Effects of synaptotagmin reveal two distinct mechanisms of agonist-stimulated internalization of the M4 muscarinic acetylcholine receptor

1 Synaptotagmin has been reported to function in clathrin-mediated endocytosis. Here, we investigated its involvement in agonist-stimulated internalization of M4 muscarinic acetylcholine receptors exogenously expressed in human embryonic kidney (HEK-293 tsA201) cells. 2 Synaptotagmin I was present at low levels in these cells, and when overexpressed resided at the plasma membrane. 3 Synaptotagmin overexpression alone did not affect receptor internalization, but 'rescued' internalization that had been inhibited by either dominant-negative dynamin-1 or dominant-negative arrestin-2. Both normal and 'rescued' internalization were sensitive to inhibitors of clathrin-mediated endocytosis, but not to inhibitors of the function of caveolae. 4 There was no increase in AP-2 recruitment to the plasma membrane in cells overexpressing synaptotagmin. However, a mutant form of the receptor lacking a potential AP-2 recruitment motif, while being internalized normally in response to agonist stimulation, was not rescued by synaptotagmin in cells expressing dominant-negative dynamin or arrestin. 5 A mutant form of synaptotagmin (K326,327A), which binds phosphatidylinositol-4,5-bisphosphate (PIP2) much more weakly than the wild-type protein, did not rescue internalization.

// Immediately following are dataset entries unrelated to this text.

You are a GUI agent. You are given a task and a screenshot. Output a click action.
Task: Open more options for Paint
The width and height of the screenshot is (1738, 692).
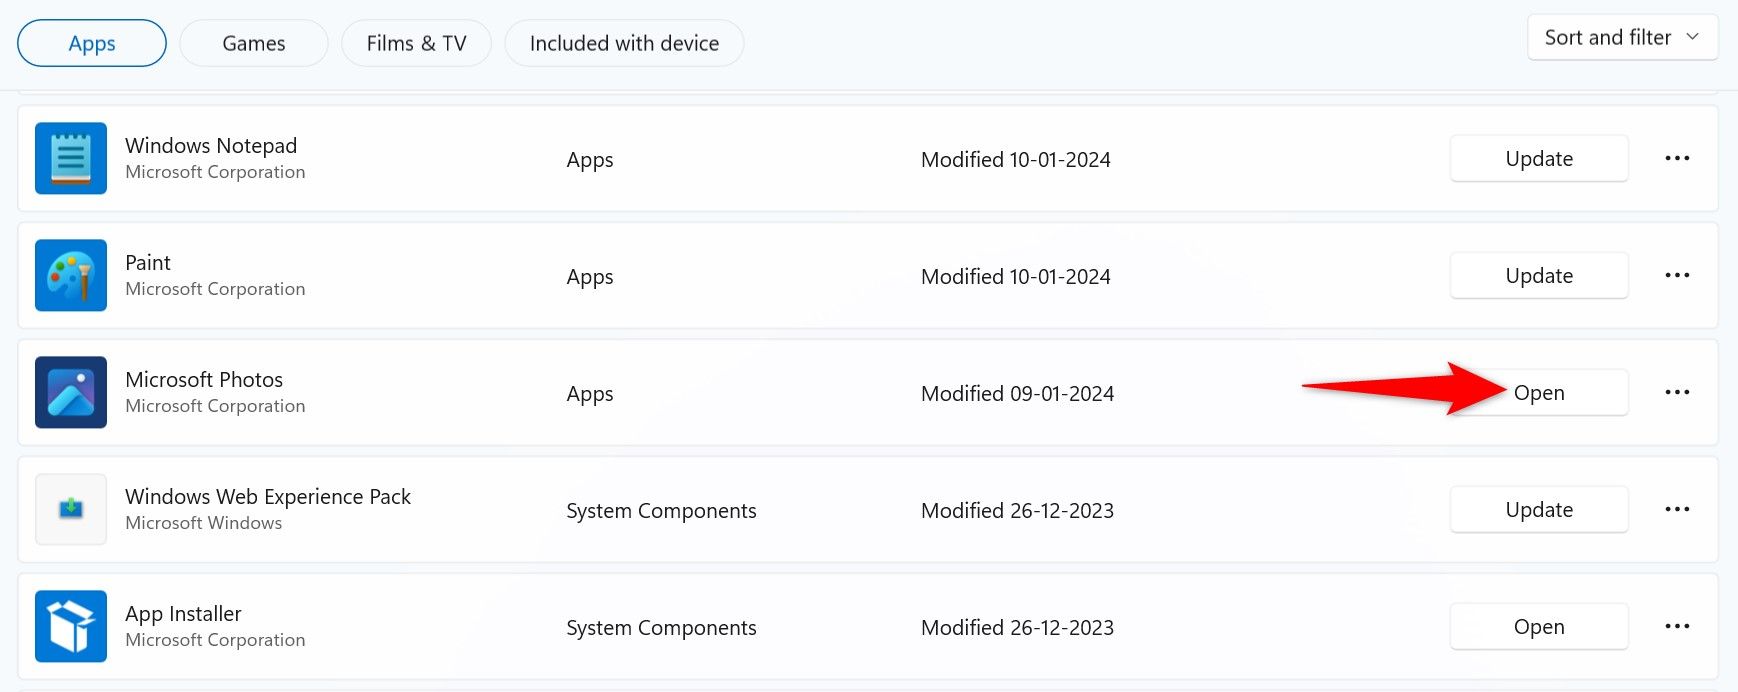[1677, 275]
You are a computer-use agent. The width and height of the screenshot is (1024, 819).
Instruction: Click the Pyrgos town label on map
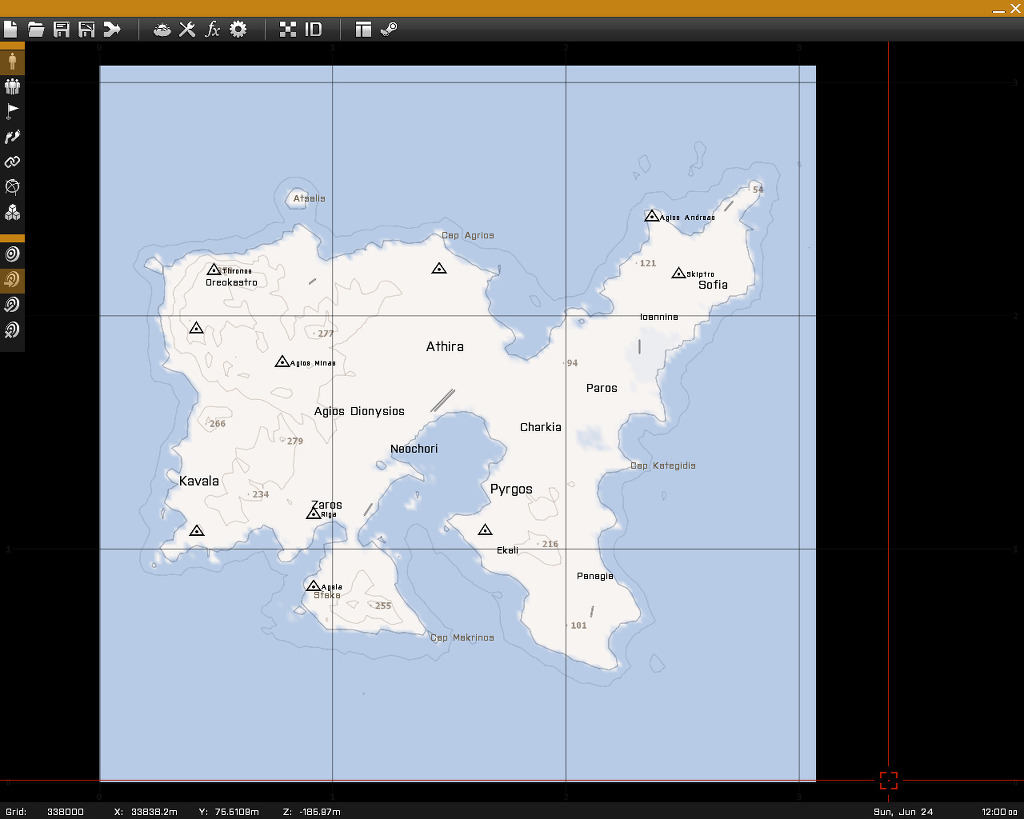pos(511,489)
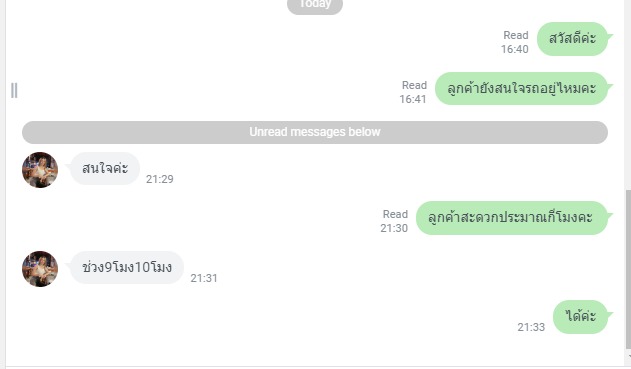This screenshot has height=369, width=631.
Task: Click the Today date pill
Action: click(315, 6)
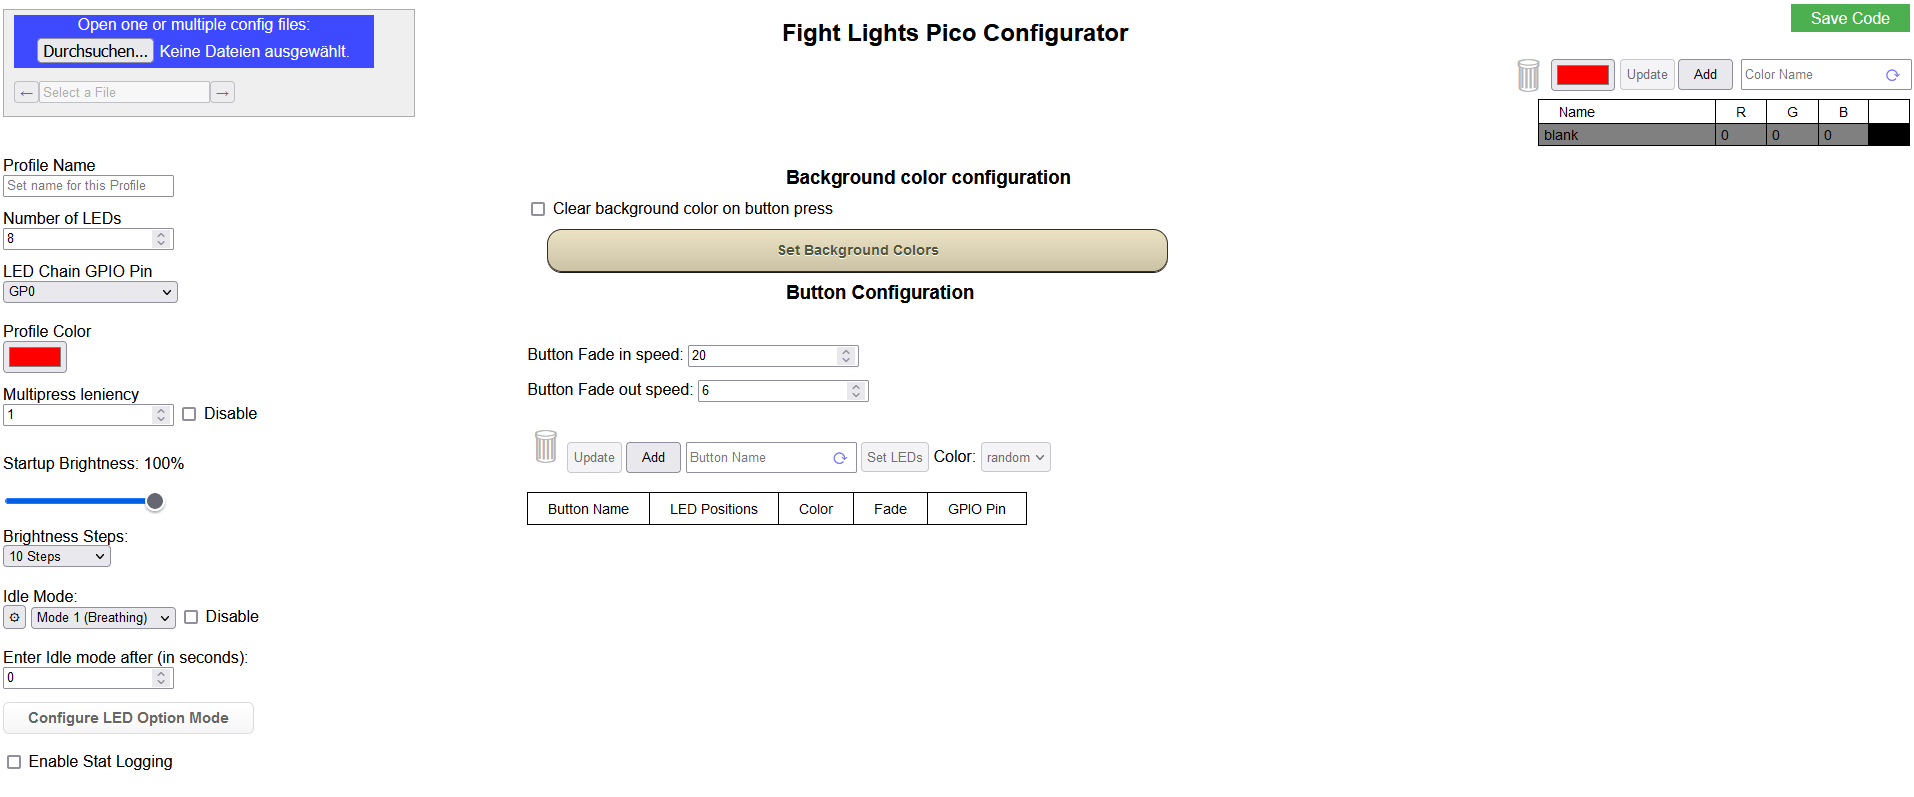Viewport: 1914px width, 797px height.
Task: Click Set Background Colors button
Action: pos(857,251)
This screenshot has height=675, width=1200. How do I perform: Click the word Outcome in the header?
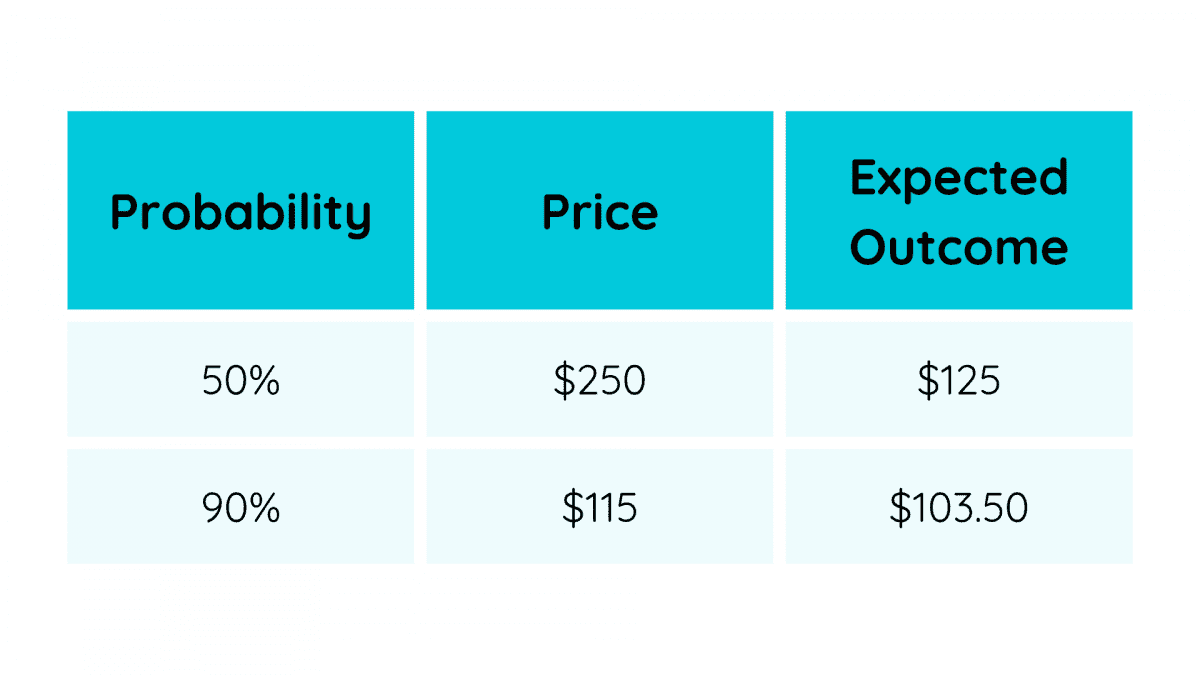(x=959, y=247)
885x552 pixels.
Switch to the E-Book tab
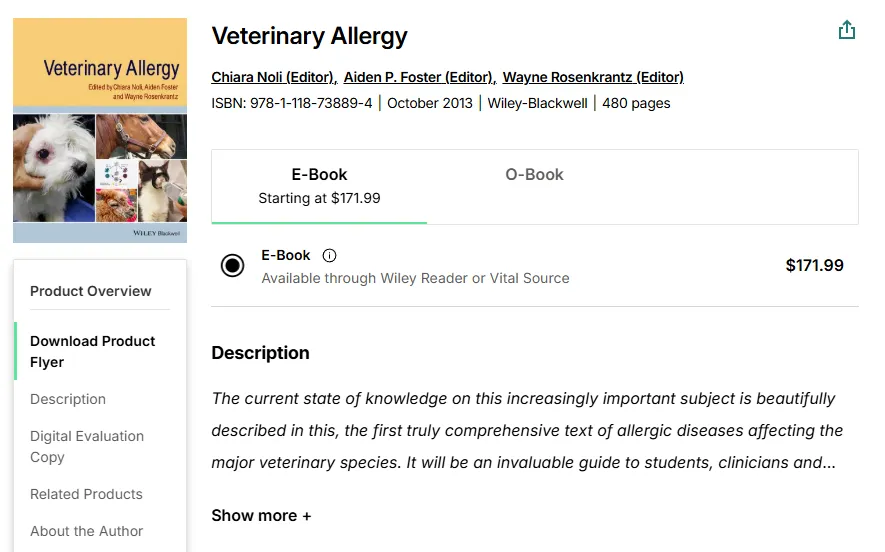pos(319,185)
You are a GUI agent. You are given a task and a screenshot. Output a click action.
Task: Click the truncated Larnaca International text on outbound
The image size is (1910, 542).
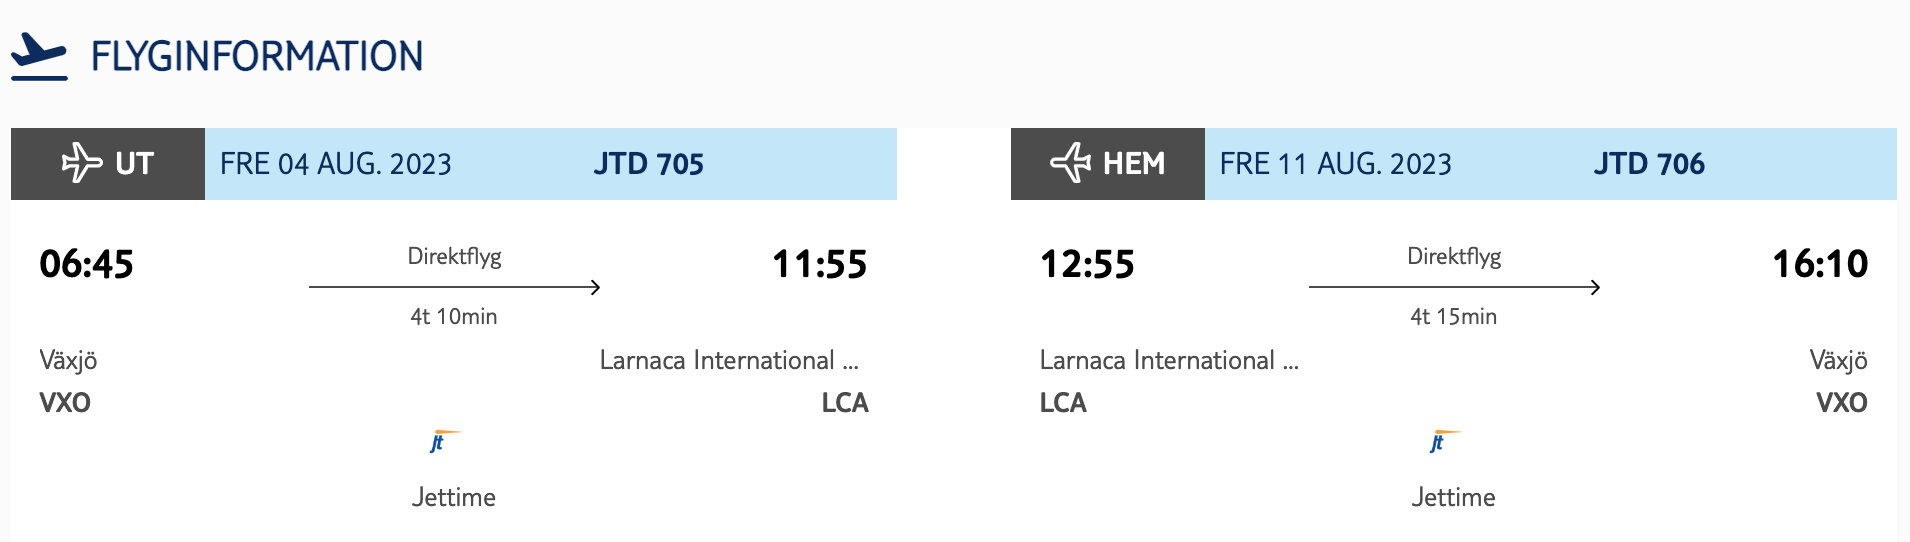[x=729, y=360]
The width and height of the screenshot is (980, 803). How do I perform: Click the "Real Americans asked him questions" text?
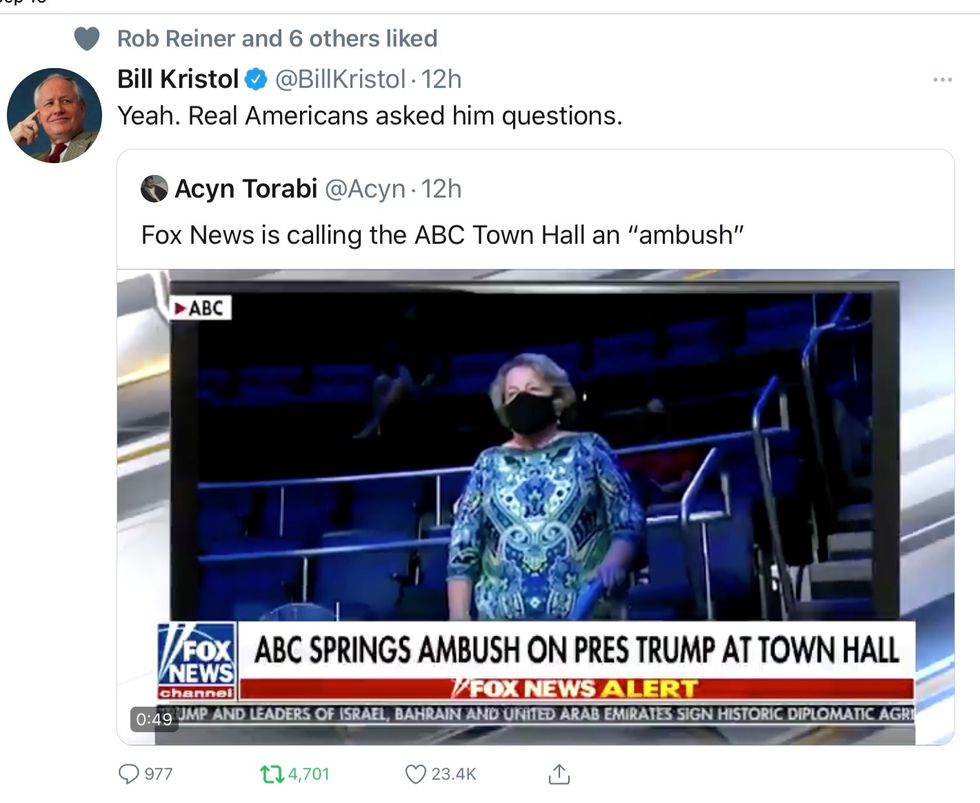(x=370, y=116)
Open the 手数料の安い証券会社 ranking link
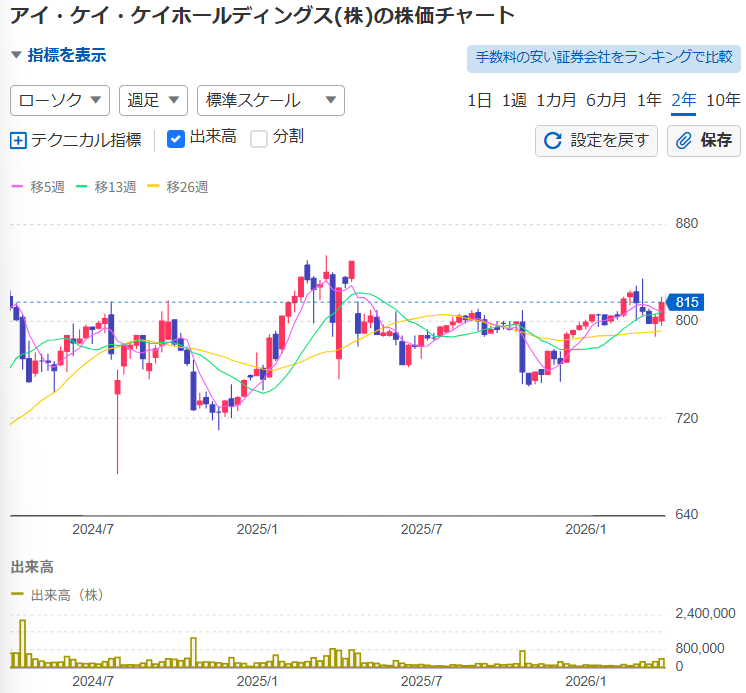 tap(603, 58)
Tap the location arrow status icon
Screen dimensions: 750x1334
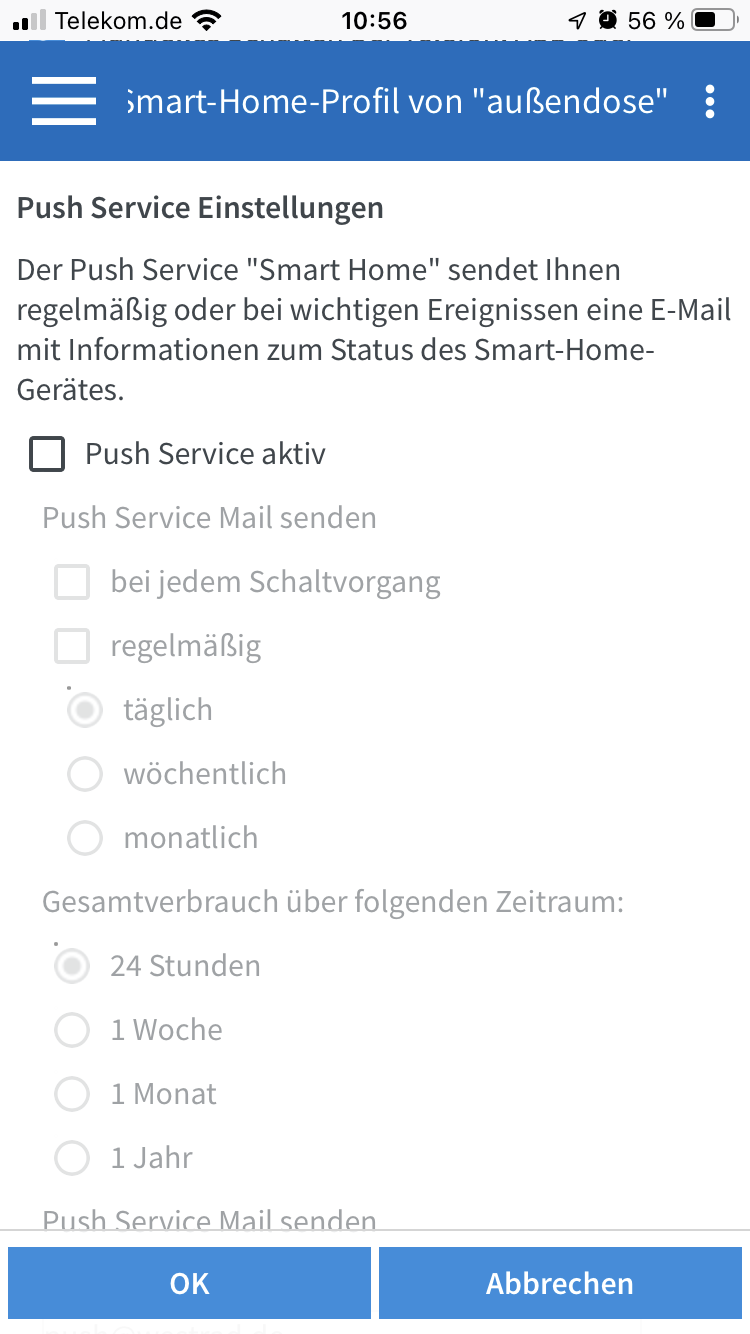coord(577,20)
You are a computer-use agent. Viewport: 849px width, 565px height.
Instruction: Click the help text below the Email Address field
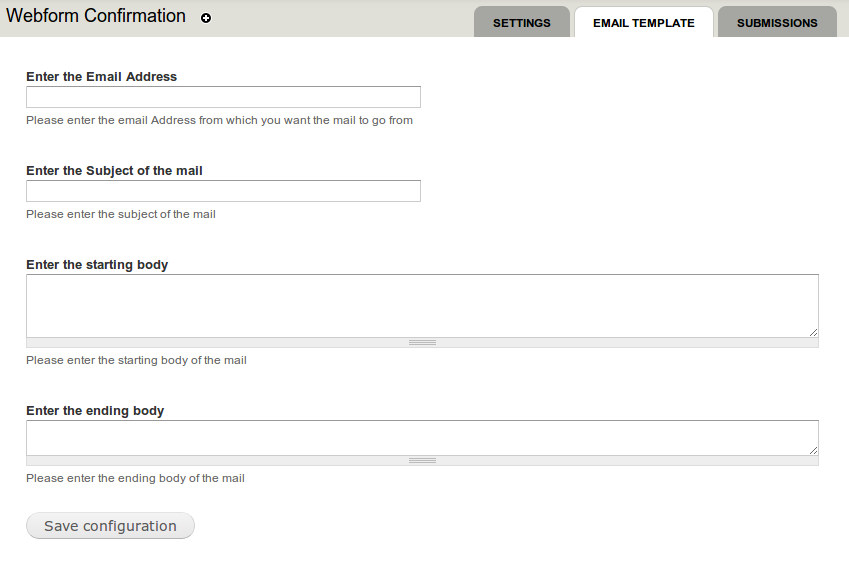click(219, 120)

Furthermore, internalization was inhibited by the PH domain of phospholipase C-delta 1, which sequesters PIP2, and synaptotagmin was now unable to rescue. 6 We propose that AP-2 binding to the C-terminal tail of the receptor is not normally required for its endocytosis, but that the synaptotagmin-mediated rescue involves the formation of a ternary complex with the receptor and AP-2. PIP2 might play a role as an intermediary in the formation of this complex.